2. A polyurethane foam composition according to claim 1, characterized in that the reaction mixture further comprises a sticky resin.

3. A polyurethane foam composition according to claim 1 or 2, characterized in that the amount of polydiene diol to plasticizer is in the range of 5: 1 to 1: 4.

4. A polyurethane foam composition according to claim 2, characterized in that the amount of polydiene diol to sticky resin is in the range of 5: 1 to 1: 4.

5. A polyurethane foam composition of confidentiality with claim 1, characterized in that it is obtained by means of a process comprising the steps of: combining the hydrogenated polydiene diol with the aromatic polyisocyanate, the gas injection agent and the plasticizer; and allowing the combined polydiene diol, aromatic polyisocyanate, gas injection agent and plasticizer to foam to obtain the polyurethane foam composition.

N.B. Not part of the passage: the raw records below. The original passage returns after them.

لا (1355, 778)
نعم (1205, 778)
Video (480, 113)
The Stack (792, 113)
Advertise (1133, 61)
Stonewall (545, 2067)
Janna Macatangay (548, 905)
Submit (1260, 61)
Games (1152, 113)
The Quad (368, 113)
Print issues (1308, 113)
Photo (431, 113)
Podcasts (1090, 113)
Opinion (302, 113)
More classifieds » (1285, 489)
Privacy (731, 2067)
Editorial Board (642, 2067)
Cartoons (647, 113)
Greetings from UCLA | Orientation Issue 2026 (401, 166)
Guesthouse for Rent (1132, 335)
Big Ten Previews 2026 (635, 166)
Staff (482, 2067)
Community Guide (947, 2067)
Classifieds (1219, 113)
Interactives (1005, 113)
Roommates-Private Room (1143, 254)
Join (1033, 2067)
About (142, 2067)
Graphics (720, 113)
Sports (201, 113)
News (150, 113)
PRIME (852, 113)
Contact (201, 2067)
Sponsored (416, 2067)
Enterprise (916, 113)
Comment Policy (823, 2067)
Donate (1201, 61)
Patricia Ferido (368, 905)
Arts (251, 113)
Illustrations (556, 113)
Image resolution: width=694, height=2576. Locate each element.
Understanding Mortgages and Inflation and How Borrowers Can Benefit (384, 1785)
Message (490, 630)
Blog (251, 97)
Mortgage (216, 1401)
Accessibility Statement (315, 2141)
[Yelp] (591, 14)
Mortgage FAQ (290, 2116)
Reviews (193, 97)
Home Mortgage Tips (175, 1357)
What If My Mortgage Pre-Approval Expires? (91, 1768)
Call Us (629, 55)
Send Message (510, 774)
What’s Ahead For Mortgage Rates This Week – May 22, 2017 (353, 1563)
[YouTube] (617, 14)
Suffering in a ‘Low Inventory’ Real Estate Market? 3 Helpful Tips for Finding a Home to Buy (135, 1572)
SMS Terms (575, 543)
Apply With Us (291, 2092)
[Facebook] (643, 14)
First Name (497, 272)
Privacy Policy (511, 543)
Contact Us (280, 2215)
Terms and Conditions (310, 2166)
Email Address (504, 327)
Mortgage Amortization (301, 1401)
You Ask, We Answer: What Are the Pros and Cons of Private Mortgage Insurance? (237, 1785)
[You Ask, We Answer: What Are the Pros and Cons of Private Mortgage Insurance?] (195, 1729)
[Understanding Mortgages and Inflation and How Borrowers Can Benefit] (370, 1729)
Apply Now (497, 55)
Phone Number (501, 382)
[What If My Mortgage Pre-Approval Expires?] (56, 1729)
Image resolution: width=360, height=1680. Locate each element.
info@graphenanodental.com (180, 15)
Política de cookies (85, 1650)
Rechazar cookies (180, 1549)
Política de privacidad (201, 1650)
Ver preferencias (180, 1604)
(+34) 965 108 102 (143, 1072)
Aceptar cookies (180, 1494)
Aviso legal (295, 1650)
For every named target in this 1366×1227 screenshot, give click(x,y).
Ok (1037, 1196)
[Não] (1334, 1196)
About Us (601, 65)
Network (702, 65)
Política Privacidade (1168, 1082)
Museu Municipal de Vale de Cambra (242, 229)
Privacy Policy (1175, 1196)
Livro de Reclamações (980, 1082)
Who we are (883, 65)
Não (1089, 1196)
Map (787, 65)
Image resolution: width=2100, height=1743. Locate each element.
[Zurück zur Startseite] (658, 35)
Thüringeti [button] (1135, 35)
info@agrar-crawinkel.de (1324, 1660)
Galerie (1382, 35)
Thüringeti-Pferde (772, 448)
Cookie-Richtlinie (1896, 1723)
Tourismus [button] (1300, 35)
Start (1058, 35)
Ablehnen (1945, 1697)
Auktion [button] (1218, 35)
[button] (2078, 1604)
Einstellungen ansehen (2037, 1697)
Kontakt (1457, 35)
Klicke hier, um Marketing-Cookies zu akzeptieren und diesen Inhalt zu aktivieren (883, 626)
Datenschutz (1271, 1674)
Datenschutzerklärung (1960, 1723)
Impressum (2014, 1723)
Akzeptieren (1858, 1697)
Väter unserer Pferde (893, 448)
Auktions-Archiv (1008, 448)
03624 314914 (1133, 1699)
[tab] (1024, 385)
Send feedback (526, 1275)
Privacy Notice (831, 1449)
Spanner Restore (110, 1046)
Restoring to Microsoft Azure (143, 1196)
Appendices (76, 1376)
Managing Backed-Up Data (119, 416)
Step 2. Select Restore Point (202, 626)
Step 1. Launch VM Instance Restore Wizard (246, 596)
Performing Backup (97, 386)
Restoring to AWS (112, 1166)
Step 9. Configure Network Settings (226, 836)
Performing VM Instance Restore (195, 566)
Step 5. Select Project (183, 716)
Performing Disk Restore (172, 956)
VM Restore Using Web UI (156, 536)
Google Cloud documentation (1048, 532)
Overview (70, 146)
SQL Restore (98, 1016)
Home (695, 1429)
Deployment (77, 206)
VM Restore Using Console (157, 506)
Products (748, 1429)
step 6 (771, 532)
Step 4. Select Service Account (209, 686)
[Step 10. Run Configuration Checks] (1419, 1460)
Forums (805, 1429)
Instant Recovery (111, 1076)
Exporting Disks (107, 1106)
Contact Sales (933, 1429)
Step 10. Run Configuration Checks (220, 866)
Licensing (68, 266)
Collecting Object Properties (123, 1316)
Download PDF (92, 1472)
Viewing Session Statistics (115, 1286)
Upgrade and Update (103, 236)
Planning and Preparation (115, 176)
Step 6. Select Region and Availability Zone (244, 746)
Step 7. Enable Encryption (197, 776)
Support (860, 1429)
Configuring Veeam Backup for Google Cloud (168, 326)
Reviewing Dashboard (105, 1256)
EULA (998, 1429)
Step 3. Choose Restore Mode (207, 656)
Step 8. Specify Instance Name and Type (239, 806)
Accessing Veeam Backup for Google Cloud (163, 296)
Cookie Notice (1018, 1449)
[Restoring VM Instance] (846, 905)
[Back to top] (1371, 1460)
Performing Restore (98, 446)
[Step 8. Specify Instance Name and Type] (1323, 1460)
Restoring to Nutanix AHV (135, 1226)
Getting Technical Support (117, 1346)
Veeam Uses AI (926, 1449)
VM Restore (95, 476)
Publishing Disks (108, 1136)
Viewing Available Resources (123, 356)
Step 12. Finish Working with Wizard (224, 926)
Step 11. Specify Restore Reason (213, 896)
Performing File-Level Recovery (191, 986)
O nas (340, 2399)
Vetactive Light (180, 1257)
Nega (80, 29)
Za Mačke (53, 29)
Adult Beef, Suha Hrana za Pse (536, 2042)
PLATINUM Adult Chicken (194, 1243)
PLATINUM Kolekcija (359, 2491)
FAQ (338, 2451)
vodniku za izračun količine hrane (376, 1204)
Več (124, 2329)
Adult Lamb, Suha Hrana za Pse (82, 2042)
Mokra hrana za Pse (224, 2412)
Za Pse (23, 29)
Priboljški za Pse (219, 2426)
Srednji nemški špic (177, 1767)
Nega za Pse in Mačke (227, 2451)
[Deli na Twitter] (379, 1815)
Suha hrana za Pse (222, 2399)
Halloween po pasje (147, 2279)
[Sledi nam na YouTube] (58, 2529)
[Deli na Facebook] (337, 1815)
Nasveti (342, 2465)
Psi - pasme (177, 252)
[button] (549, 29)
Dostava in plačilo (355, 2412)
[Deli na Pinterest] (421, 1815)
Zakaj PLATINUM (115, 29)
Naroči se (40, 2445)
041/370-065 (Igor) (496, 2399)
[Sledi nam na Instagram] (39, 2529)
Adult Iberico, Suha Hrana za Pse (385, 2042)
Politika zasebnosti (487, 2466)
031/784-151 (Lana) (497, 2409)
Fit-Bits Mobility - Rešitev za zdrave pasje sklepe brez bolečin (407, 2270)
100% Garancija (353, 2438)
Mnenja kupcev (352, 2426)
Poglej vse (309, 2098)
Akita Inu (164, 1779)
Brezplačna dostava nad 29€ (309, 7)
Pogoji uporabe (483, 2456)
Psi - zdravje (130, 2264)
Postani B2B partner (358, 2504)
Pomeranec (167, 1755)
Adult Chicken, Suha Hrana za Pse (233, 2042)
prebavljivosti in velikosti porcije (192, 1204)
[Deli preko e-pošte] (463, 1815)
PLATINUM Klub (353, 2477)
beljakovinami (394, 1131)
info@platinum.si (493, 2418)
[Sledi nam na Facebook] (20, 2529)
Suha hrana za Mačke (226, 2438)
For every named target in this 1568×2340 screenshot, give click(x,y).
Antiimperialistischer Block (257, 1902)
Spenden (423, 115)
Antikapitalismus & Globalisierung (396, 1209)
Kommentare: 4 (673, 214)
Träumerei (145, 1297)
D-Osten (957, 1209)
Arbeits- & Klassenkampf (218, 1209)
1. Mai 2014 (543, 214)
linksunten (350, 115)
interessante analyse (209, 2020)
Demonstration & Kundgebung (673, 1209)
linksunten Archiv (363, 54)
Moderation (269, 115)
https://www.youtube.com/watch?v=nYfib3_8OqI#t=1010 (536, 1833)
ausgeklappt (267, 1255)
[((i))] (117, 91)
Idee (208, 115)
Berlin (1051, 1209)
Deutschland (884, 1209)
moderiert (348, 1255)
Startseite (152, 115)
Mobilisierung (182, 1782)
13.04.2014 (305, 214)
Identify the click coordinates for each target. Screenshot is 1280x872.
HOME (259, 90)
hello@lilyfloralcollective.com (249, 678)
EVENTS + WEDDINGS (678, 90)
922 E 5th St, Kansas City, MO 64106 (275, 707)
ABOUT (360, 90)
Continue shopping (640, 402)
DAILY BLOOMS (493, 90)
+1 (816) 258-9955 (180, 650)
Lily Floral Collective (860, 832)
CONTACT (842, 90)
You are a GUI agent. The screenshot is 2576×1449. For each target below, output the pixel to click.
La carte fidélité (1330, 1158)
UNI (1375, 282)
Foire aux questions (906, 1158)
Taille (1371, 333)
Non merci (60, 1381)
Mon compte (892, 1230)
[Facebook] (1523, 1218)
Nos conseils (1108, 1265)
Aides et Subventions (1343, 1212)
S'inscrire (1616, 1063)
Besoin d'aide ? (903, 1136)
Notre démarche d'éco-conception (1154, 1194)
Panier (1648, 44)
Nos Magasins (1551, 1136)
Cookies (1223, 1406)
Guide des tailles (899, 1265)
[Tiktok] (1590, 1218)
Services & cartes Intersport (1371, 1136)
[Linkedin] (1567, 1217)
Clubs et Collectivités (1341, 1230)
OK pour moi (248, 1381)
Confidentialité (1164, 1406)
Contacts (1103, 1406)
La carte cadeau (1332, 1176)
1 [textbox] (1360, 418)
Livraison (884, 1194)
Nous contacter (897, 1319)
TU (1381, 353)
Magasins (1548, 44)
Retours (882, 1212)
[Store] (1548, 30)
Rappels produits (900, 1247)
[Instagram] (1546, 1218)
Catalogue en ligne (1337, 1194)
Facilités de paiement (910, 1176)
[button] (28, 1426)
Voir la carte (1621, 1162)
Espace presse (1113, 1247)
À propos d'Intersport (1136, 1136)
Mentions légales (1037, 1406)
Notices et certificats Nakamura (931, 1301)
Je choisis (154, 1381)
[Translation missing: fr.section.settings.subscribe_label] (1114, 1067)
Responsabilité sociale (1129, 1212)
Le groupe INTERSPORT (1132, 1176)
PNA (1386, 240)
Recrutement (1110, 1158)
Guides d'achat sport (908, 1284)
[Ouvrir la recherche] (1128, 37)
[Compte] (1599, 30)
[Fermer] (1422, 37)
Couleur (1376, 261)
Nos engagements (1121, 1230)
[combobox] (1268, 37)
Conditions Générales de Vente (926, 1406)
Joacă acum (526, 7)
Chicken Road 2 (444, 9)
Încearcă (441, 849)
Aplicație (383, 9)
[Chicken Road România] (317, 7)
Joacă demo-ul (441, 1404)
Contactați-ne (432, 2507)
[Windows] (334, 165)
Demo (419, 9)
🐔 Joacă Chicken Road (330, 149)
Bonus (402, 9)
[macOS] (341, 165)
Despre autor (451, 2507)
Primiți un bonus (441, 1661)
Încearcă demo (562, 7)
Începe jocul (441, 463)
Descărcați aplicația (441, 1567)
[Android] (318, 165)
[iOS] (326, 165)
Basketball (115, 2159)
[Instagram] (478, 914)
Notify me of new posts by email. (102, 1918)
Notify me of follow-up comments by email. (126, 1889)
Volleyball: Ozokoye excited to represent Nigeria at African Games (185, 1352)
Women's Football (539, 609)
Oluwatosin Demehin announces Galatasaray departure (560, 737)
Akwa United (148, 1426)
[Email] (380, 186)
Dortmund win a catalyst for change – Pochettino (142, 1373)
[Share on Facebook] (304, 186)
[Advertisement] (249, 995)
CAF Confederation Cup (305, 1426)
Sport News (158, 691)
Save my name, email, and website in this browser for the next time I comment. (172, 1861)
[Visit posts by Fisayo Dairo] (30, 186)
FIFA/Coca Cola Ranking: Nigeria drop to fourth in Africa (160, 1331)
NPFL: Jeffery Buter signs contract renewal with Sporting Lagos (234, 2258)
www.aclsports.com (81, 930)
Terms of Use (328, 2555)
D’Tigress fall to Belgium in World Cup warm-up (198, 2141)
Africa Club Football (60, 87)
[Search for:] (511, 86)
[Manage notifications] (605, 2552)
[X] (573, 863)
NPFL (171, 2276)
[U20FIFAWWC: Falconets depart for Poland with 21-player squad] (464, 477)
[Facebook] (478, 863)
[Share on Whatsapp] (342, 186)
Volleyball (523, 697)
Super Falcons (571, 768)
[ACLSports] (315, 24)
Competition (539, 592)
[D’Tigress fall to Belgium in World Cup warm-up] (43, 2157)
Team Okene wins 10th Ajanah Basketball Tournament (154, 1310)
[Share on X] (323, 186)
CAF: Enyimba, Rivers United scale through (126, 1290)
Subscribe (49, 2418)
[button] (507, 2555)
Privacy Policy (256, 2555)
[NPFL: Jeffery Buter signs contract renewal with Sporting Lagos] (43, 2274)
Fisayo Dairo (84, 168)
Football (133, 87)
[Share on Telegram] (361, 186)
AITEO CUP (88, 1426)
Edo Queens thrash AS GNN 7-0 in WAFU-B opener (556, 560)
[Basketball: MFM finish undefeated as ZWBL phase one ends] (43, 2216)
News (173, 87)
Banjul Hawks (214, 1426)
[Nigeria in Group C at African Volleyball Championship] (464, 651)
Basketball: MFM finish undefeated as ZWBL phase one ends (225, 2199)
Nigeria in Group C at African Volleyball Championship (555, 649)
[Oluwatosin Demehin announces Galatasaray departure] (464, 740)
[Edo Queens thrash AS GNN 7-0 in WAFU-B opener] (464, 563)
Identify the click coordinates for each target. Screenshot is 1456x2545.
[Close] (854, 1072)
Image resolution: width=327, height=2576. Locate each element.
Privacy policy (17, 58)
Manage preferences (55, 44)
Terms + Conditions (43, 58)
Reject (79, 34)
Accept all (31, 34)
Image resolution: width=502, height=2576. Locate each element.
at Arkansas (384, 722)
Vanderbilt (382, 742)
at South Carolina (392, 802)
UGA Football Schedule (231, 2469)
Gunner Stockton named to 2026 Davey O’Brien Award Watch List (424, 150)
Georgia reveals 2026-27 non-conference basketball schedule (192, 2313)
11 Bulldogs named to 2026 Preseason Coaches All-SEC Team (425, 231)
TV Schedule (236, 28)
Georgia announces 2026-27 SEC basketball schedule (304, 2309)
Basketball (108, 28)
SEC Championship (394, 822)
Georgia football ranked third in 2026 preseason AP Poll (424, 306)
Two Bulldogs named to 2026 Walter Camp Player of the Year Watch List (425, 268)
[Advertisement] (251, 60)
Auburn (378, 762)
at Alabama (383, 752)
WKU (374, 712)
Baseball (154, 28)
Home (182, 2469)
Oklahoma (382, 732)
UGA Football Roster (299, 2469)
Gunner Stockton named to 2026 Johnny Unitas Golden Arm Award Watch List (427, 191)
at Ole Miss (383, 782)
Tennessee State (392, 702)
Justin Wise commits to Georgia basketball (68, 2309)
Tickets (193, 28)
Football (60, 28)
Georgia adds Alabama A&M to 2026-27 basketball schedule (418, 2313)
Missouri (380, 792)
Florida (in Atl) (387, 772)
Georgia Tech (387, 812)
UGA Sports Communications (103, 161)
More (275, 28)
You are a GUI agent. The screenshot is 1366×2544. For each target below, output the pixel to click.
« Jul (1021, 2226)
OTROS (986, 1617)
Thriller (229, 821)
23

6. A polyurethane foam composition according to claim 5, characterized in that the hydrogenated polydiene diol, the gas injection agent, the plasticizer and other components are mixed before combining the mixture with the aromatic polyisocyanate.

7. A polyurethane foam composition according to claim 5 or 6, characterized in that a surfactant and a catalyst are used in the process.

8. A polyurethane foam composition according to any of claims 5 to 7, characterized in that it also comprises a sticky resin.

9. A process for preparing a polyurethane foam composition, characterized in that it comprises (i) mixing a hydrogenated polydiene diol, having an average molecular weight number of 1,000 to 20,000 and a functionality of 1.6 to 2 hydroxyl groups per molecule with a plasticizer, a gas injection agent, and, optionally, a tackified resin , a surfactant and a catalyst to obtain a mixture; (ii) combining an aromatic polyisocyanate having a functionality of 1.8 to 3.0 isocyanate groups per molecule with the mixture to obtain a combination; and (iii) allowing the foaming combination to obtain the polyurethane foam composition, wherein the plasticizer is an oil and / or a hydrogenated mono-ol polydiene having an average molecular weight number "of from 500 to 20,000.

10. Articles, characterized in that they contain the polyurethane foam composition as claimed in any of claims 1-8.